[Start of Attachment]
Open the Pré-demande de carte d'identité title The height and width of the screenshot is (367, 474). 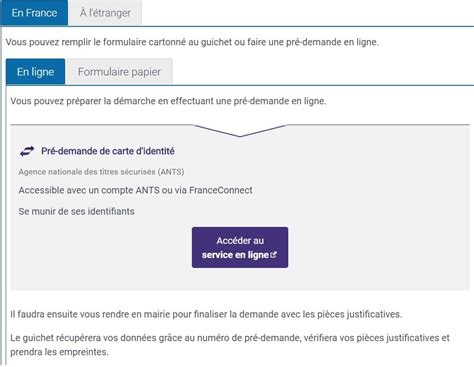pos(108,151)
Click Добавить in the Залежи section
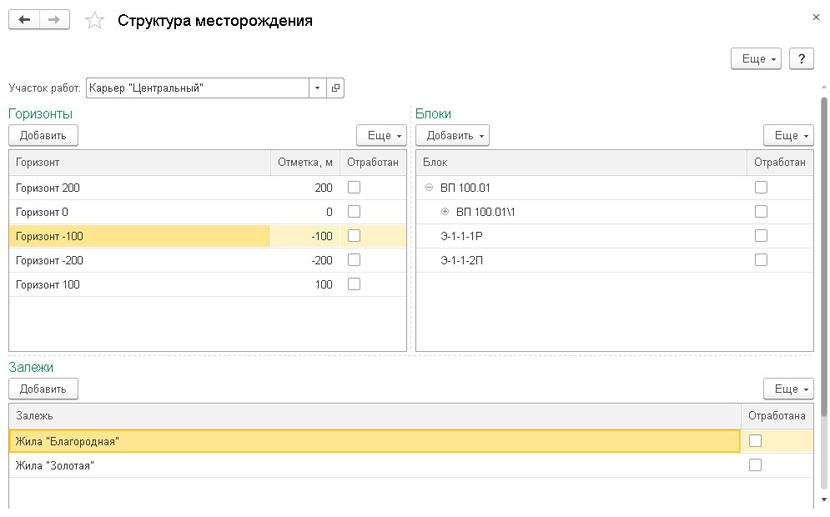 (x=43, y=389)
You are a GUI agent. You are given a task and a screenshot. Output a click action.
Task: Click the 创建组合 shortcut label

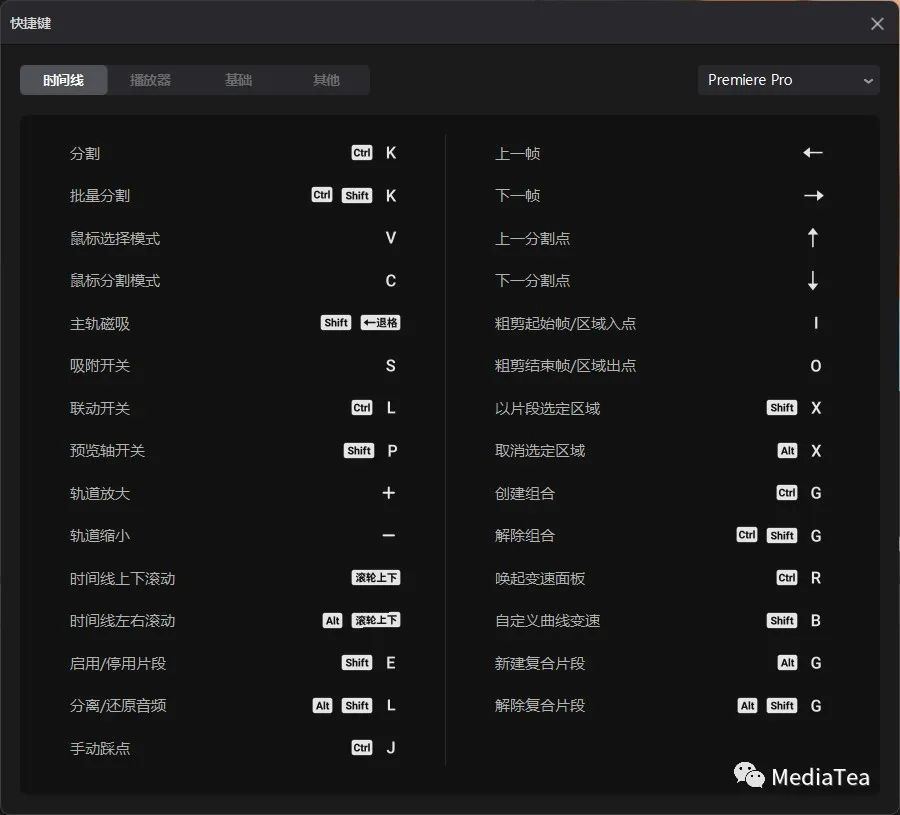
[End of Attachment]
## Problem details
An acceptable answer holds exactly the lines from the one with "You are a GUI" through the end of the entries above, both ends kept, and no pictures at all.

## Task result
You are a GUI agent. You are given a task and a screenshot. Output a click action.
Task: Click the 创建组合 shortcut label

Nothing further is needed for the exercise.